◆ SUPPLIED TEXT ◆
# # #

Of this garbage, organic materials—paper, paperboard, yard trimmings, and food waste—make up about 55.4 percent of our annual waste. Almost all paper, newspaper, cardboard, junk mail, and books can be recycled. In fact, Americans discarded roughly 79 million tons of paper and recycling recovered roughly 63.5 percent. Every ton of mixed paper recycled saves the energy equivalent of 165 gallons of gasoline; the reprocessing of paper reduces air pollution by 74 percent and creates 35 percent less water pollution. Additionally, one ton of paper saves 17 fully grown trees. Considering that paper and paperboard comprise 27 percent of municipal solid waste, it is imperative that Americans continue to salvage our paper waste.
Yet, after the recycling process, 164 million tons of MSW remains buried in local landfills. At 24 percent, food waste is the largest portion of discarded waste. The facts behind food waste are alarming and painful. From farms to forks, the food industry eats up 10 percent of the total U.S. energy budget. It, also, occupies 50 percent of the nation’s land and 80 percent of its consumed freshwater. The National Resource Defense Council’s research revealed that 40 percent of food in the United States goes uneaten: Americans toss out roughly 20 pounds of food a month. The numbers point to a shocking truth that American throw away $165 billion each year during a period when 49 million American live hungry. The scraps from our plates decompose in landfills and releases more than 20 percent of the U.S. methane emissions—a potent greenhouse gas 21 times global warming potential of carbon dioxide.

# # #

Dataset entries
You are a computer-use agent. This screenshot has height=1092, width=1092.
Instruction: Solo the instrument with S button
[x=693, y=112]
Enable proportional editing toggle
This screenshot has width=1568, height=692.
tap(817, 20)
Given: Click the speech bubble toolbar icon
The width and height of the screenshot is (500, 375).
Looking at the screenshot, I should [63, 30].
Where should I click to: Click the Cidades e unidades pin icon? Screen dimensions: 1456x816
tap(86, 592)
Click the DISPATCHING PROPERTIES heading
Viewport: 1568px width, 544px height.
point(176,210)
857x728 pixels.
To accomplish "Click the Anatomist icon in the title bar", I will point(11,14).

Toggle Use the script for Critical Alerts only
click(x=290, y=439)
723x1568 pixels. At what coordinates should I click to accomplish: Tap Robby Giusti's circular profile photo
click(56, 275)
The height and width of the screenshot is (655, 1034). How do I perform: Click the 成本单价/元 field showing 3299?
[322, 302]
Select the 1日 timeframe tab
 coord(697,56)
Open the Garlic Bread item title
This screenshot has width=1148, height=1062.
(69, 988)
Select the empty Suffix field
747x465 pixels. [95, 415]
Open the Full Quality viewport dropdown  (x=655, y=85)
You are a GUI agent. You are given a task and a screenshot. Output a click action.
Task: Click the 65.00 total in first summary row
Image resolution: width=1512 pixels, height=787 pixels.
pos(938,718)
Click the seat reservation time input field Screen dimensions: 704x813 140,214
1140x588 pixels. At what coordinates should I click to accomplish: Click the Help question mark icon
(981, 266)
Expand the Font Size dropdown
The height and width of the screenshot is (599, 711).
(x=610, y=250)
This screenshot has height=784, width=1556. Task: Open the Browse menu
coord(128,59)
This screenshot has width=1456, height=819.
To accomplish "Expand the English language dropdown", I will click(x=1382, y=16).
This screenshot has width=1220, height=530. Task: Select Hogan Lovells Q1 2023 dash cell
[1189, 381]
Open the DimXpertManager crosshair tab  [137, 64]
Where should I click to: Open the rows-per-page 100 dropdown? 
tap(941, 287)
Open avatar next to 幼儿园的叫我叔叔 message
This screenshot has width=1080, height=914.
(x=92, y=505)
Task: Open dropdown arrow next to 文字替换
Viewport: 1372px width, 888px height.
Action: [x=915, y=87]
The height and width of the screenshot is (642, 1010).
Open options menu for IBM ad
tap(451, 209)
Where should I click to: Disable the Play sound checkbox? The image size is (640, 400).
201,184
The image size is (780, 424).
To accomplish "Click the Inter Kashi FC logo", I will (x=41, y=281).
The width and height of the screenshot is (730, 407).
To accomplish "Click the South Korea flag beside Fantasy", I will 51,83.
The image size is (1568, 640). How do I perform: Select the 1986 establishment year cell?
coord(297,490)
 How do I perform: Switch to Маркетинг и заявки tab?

# # #

◆ ASSIGNMENT 1 ◆
Summarize the passage on paper and food waste in two sentences.
◆ ASSIGNMENT 2 ◆
List every organic material that the passage on paper and food waste names as part of annual waste.
◆ ASSIGNMENT 3 ◆
In the passage on paper and food waste, substitute "fuel" for "gasoline", and give the part from "Of this garbage, organic" up to and including "our paper waste.".
The dataset entries have nothing to do with this exercise.

◆ ANSWER SPACE 1 ◆
Organic materials make up about 55.4 percent of annual waste, and recycling paper saves energy and trees while reducing air and water pollution. Food waste is the largest portion of the 164 million tons of waste left in landfills; Americans throw away $165 billion of it each year, and it releases more than 20 percent of U.S. methane emissions as it decomposes.

◆ ANSWER SPACE 2 ◆
- paper
- paperboard
- yard trimmings
- food waste

◆ ANSWER SPACE 3 ◆
Of this garbage, organic materials—paper, paperboard, yard trimmings, and food waste—make up about 55.4 percent of our annual waste. Almost all paper, newspaper, cardboard, junk mail, and books can be recycled. In fact, Americans discarded roughly 79 million tons of paper and recycling recovered roughly 63.5 percent. Every ton of mixed paper recycled saves the energy equivalent of 165 gallons of fuel; the reprocessing of paper reduces air pollution by 74 percent and creates 35 percent less water pollution. Additionally, one ton of paper saves 17 fully grown trees. Considering that paper and paperboard comprise 27 percent of municipal solid waste, it is imperative that Americans continue to salvage our paper waste.